Escuela de Padres

Elegir profesión

Posted on: 28 noviembre, 2012

Unos lo deciden muy pronto, otros no se deciden nunca por sí mismos. La diferencia está en si se tiene o no vocación.

Las primeras decisiones, entre los 15 y los 16 años, versarán en elegir las asignaturas para estudiar, o el tipo de estudios, o salir del sistema educativo. Los adolescentes pueden tomar la decisión siguiendo a sus amigos, sobre todo en relaciones muy dependientes con alguno de sus compañeros, o pueden elegir por oposición, es decir, como una reacción a una presión muy fuerte de los padres, o bien elegir teniendo en cuenta sus capacidades y gustos, muestra de su madurez.

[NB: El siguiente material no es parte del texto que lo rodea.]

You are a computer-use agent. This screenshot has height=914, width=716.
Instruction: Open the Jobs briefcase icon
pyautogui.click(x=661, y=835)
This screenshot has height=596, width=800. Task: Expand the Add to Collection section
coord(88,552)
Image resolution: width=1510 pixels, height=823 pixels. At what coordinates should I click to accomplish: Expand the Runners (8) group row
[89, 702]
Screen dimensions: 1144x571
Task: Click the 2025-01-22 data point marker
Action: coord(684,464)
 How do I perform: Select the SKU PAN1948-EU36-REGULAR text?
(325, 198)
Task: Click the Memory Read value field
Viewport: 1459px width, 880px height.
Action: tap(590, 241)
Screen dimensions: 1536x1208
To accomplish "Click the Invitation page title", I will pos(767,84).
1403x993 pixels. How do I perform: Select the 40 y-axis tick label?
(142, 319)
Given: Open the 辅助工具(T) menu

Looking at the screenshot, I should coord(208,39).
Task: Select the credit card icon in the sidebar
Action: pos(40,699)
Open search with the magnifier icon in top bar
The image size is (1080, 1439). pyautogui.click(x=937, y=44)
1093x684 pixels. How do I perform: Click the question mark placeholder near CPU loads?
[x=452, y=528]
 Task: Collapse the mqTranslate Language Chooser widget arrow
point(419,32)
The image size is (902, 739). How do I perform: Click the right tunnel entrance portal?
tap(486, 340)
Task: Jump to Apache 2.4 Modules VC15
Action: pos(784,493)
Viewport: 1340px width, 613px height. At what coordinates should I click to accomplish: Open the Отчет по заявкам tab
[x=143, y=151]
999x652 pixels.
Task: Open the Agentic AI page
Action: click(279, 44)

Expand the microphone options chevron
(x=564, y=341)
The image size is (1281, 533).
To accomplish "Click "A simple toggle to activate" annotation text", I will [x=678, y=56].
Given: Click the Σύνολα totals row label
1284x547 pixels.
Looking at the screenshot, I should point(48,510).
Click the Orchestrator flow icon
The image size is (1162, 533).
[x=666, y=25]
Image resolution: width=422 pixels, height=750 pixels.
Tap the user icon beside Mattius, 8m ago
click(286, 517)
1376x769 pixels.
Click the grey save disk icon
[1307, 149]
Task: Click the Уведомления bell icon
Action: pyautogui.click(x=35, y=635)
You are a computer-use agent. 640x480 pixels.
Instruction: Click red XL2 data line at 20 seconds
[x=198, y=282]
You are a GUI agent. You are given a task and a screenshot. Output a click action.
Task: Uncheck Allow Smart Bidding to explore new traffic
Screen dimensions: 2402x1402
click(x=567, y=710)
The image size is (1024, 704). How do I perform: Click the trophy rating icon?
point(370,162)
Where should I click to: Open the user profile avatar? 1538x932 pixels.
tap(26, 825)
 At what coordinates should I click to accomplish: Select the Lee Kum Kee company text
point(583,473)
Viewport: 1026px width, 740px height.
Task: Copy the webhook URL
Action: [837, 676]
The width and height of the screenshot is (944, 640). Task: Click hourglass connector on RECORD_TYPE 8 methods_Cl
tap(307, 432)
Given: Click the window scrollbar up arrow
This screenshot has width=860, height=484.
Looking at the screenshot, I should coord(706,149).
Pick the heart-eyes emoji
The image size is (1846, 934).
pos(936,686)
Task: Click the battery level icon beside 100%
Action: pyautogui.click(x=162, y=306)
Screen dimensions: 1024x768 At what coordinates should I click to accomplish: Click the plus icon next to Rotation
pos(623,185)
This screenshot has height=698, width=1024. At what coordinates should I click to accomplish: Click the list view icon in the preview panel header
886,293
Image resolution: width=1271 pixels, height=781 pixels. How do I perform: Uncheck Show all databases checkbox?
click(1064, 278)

Los padres, por su parte, pueden quedarse al margen y dejar que el hijo decida por sí solo, sin consejos, ni opiniones, indicando cierta dejadez en sus responsabilidades como padres bajo esa aparente «libertad»; en algunos casos inciden para que los hijos hagan lo que hicieron ellos o lo que no pudieron hacer con tanta presión que los hijos lo viven como una gran carga, harán estudios con los que no se sienten identificados y probablemente los abandonen o cambien. Por último, los padres pueden ayudar de verdad  a sus hijos facilitándoles información, analizando con ellos las opciones según sus deseos, su vocación, sus inquietudes, sus capacidades.

Orientar sí, informar sin duda, pero al fin la decisión de optar por trabajar o iniciar una carrera es personal. Los jóvenes son personas responsables, capaces de tomar sus decisiones.

El joven no debe ceñirse a las demandas de mercado, hay que elegir vocacionalmente lo que se desea; de ello, junto con el acierto en la pareja, depende en gran medida la felicidad de la vida.

Han de informarse bien en el instituto o por profesionales de las opciones que existen, hablar con distintas personas sobre sus pretensiones, o incluso que nuestros amigos les cuenten sus experiencias al elegir su profesión. Los psicólogos especializados en orientación profesional pueden ser recomendables en estas situaciones.

Deberán tener en cuenta que el futuro será de los versátiles.

Respecto a los estudios bueno será que elijan aquellos para los que están motivados. En la elección de la carrera universitaria se valorarán sus capacidades intrínsecas sin olvidar que no hay carreras de éxito, sino personas exitosas. Ellos mismos habrán de valorar sus aptitudes y analizar su capacidad para retener en la memoria, aportar ideas, solucionar problemas, expresarse de forma verbal o por escrito, razonar, evaluar, crear artísticamente, trabajar con números, destreza con las manos, sentido del ritmo, etc.

Cuando desean abandonar los estudios se les ha de aproximar a la realidad limitada en las ofertas que ofrece el mercado de trabajo a las personas sin cualificación. Si la situación lo precisa, bueno será mostrarles lo que conlleva establecerse por su cuenta.

Tener un título, ganar mucho dinero, seguir la profesión familiar no es lo más importante. Es fundamental que se sientan a gusto con aquello que hagan, capaces, que puedan proyectarse en el plano personal y profesional, así como desarrollarse socialmente.